Mit Religion wird auch heute noch Politik gemacht, sagt der österreichische Journalist und Philosoph Niko Alm. Er findet das problematisch.

Sie sind bekennender Atheist und stehen sämtlichen Religionen sehr kritisch gegenüber. Warum?

Jeder Mensch kommt ohne religiöses Bekenntnis auf die Welt. Das wird einem erst durch die Familie, die Schule oder die Gesellschaft vermittelt. Ich wurde römisch-katholisch getauft, habe im Firmungsunterricht entdeckt, dass ich nicht an diese Sachen glauben kann.

Stehen Sie Religionen grundsätzlich ablehnend gegenüber?

Ich bin kein Religionsgegner, sondern vielmehr ein Staatskritiker. Ich kann in den einzelnen Religionen jeweils gute und schlechte Aspekte finden. Das, was ich Religionen als sogenannten Wertespendern vorwerfe, ist, dass die Werte, die sie propagieren, einen absoluten, unabänderlichen Charakter haben. Mir geht es jedoch darum, auf die derzeit stattfindende wechselseitige Instrumentalisierung mit der Politik aufmerksam zu machen. Die Politik instrumentalisiert die Religion und auch die Religion spannt die Politik für ihre Zwecke ein.

Wie meinen Sie das?

Ich sehe im politischen Diskurs neuerdings eine Unterscheidung zwischen Muslimen und Nicht-Muslimen. Ich bin kein ‚Nicht-Muslim‘, aber auch kein Vertreter des christlich-jüdischen Erbes, obwohl ich in dieser Tradition aufgewachsen bin. Ich tue mir also mit religiösen Zuschreibungen generell schwer, ich will nicht vereinnahmt werden. Religion, Tradition und Kultur existieren, da sehe ich auch kein Problem, nur der Staat sollte keine weltanschaulichen Abstufungen seiner Bürger vornehmen.

Wie unterscheidet der Staat?

Es gibt Normierungen, die Religiöse in bestimmten Bereichen bevorzugen und Nicht-Religiöse oder Andersgläubige benachteiligen, dafür können die Religionen per se nichts. Insofern kann ich dem Buddhismus genauso wenig wie dem Islam etwas vorwerfen. Das Problem, das ich benenne, ist das Verhältnis von Staat und Religion. Der Staat ist nicht ohne Bekenntnis, er hat Pakte mit einigen Religionen geschlossen.

Dabei sind Staat und Glaube offiziell doch getrennt.

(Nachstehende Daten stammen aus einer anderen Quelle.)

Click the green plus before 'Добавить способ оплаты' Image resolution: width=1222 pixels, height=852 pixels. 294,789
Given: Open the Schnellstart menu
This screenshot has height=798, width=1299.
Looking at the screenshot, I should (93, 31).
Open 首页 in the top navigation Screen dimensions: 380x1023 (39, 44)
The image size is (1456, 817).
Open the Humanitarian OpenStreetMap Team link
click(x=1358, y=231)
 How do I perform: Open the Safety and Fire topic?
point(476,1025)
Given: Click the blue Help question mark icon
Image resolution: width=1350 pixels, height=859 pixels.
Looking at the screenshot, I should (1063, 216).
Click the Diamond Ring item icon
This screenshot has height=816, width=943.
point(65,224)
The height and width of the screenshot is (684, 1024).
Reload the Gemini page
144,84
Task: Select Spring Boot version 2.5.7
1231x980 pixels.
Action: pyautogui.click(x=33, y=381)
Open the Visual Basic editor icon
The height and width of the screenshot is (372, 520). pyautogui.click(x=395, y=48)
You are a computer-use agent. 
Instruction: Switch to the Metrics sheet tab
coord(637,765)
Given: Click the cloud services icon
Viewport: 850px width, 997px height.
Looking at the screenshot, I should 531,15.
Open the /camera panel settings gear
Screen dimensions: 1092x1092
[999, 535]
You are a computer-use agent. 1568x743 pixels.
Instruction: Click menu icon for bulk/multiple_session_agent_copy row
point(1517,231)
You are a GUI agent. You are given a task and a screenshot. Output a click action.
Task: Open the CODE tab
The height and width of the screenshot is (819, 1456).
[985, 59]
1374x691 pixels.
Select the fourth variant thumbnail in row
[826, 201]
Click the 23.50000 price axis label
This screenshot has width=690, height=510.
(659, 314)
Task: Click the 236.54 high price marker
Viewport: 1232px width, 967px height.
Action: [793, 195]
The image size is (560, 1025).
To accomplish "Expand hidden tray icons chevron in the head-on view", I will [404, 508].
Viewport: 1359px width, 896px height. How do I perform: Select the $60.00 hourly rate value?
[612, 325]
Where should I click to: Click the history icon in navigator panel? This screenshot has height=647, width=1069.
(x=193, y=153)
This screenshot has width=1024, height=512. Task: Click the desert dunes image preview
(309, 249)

Institutionell ja. Es gibt aber punktuelle Übergriffe, etwa im Bildungsbereich oder im Bundesheer, die staatlich finanzierte Militärseelsorge zum Beispiel. Die Wurzeln dafür liegen in den 1920er- und 1930er-Jahren, da hat die katholische Kirche das Grundmodell für die Verpartnerung von Staat und Religion gelegt.

Die bis heute wirkt?

Ja, es gibt noch immer Privilegien im Bildungsbereich, etwa den verpflichtenden Religionsunterricht. Aktuell durch die Migration bringt die Politik aber auch Religionen gegeneinander in Stellung. Die Probleme, die sich durch das Aufeinandertreffen von Kulturen ergeben, werden von der Politik zu religiösen Konflikten stilisiert. Das ist falsch, es sind keine religiösen Konflikte, es ist vielmehr ein Aufeinandertreffen von offenen und geschlossenen Gesellschaften. Das Problem, das wir politisch damit haben, ist, dass das christliche Erbe gegen den Islam in Stellung gebracht wird. Unsere eigentlich offene Gesellschaft wird dann aus religiösen Motiven verteidigt.

Religion

Sehen Sie darin einen Grund für das Erstarken der Religionen? 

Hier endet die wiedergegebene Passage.